I hesitated to ask this question at first, wondering if answers would be potentially too opinion based. So I'd like to stick to answers that address the existence of some kind of consensus how the quantification of mathematics might be done.

For example. does the question "Does at least half of mathematics involve real numbers?" even make sense? If so, could it actually mean something substantially different to each individual who believes it makes sense? Or in fact is there at least some kind of consensus.

Answer 1

It is clear that "most of mathematics" means "the half of whole possible theorems + 1"...

Jokes aside I think that when someone is saying "most of mathematics" is in fact referring to mathematics as an activity and not to mathematics as a subject.

So when someone is saying that "most of mathematics doesn't care about foundational mathematics..." he's just saying that most of the mathematical activity that is ongoing nowday by professional mathematicians is not focused on foundational subtleties and even doesn't care about it. So you can safely be a working mathematician and not knowing ZFC.

So I think you question is just a misunderstanding between mathematics as a subject and mathematics as an activity.

Answer 2

To have a consensus about the numerical fraction meant by "most of mathematics" you'd have to have a reasonable number of mathematicians who are interested enough in that fraction to express an opinion. I doubt that there are many such mathematicians.

Noah Schweber's excellent upvoted accepted answer you refer to explains why.

If you did really want numbers, you might use for the denominator the total number of mathematical journal articles or pages in a recent year, with the number devoted to foundations for the numerator.

Here are the set theory tag statistics for this site, divided by the statistics for the site as a whole:

Set theory tag: 447 followers, 4.2k questions
Site total: ~13,000 users, 738,074 questions

So about 3.4% of the users, 0.57% of questions.

The percentages may differ so much because many questions are from students, not yet "mathematicians", who ask about things that come up in their studies, while users who answer often and take the trouble to follow a tag are more likely professionals.

Answer 3

I can't speak for other answers to the linked question, but for my answer I was referring to most of mathematics as is currently accepted as of today. To make this precise there are two points that we need to clarify. In my answer, I linked to a precise definition for interpretability, so that it doesn't matter what specific language we are using. This is important because one could otherwise argue that mathematicians who do not write in the language of set theory (like many in history) are not actually dealing with sets. The second important way one can make the idea of currently accepted mathematics precise is to specify precisely a collection of theorems. For example we have Harvey Friedman's Grand Conjecture:

Every theorem published in the Annals of Mathematics whose statement involves only finitary mathematical objects (i.e., what logicians call an arithmetical statement) can be proved in EFA. EFA is the weak fragment of Peano Arithmetic based on the usual quantifier-free axioms for $0, 1, +, ×, exp$, together with the scheme of induction for all formulas in the language all of whose quantifiers are bounded.
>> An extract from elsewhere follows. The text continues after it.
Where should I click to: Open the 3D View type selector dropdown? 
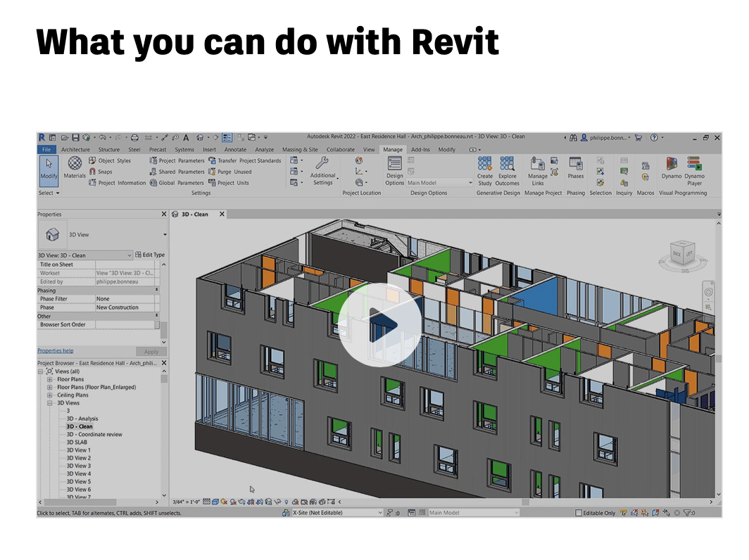pyautogui.click(x=165, y=235)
In this post he further adds: "sometimes with qualifications that the article not be written by people referring to themselves as logicians". I think the general consensus is that there are likely to be only few counter-examples that are not contrived. Note that EFA is far weaker than ACA (which I was referring to in my linked answer). Also, the Wikipedia article mentions some natural mathematical problems where the answer cannot be proven in EFA, such as the optimal asymptotic complexity of a disjoint-set data structure, in this case because it involves the Ackermann function, which grows faster than any provably total function in EFA.
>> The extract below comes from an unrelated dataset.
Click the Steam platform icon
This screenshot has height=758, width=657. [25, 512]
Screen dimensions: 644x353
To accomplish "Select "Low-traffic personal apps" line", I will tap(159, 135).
The reason why I single out ACA is because there is a natural correspondence between arithmetical sets (namely sets of natural numbers definable by an arithmetical formula over PA) and oracles for finite iterations of the halting problem. It may be a surprising that this is all we need to encode a vast portion of ordinary mathematics, which according to Stephen Simpson refers to "mathematics which is prior to or independent of the introduction of abstract set-theoretic concepts, [including] such branches as geometry, number theory, calculus, differential equations, real and complex analysis, countable algebra, the topology of complete separable metric spaces, mathematical logic, and computability theory". In contrast the Grand Conjecture is restricted to arithmetical sentences, because real numbers cannot be encoded in EFA.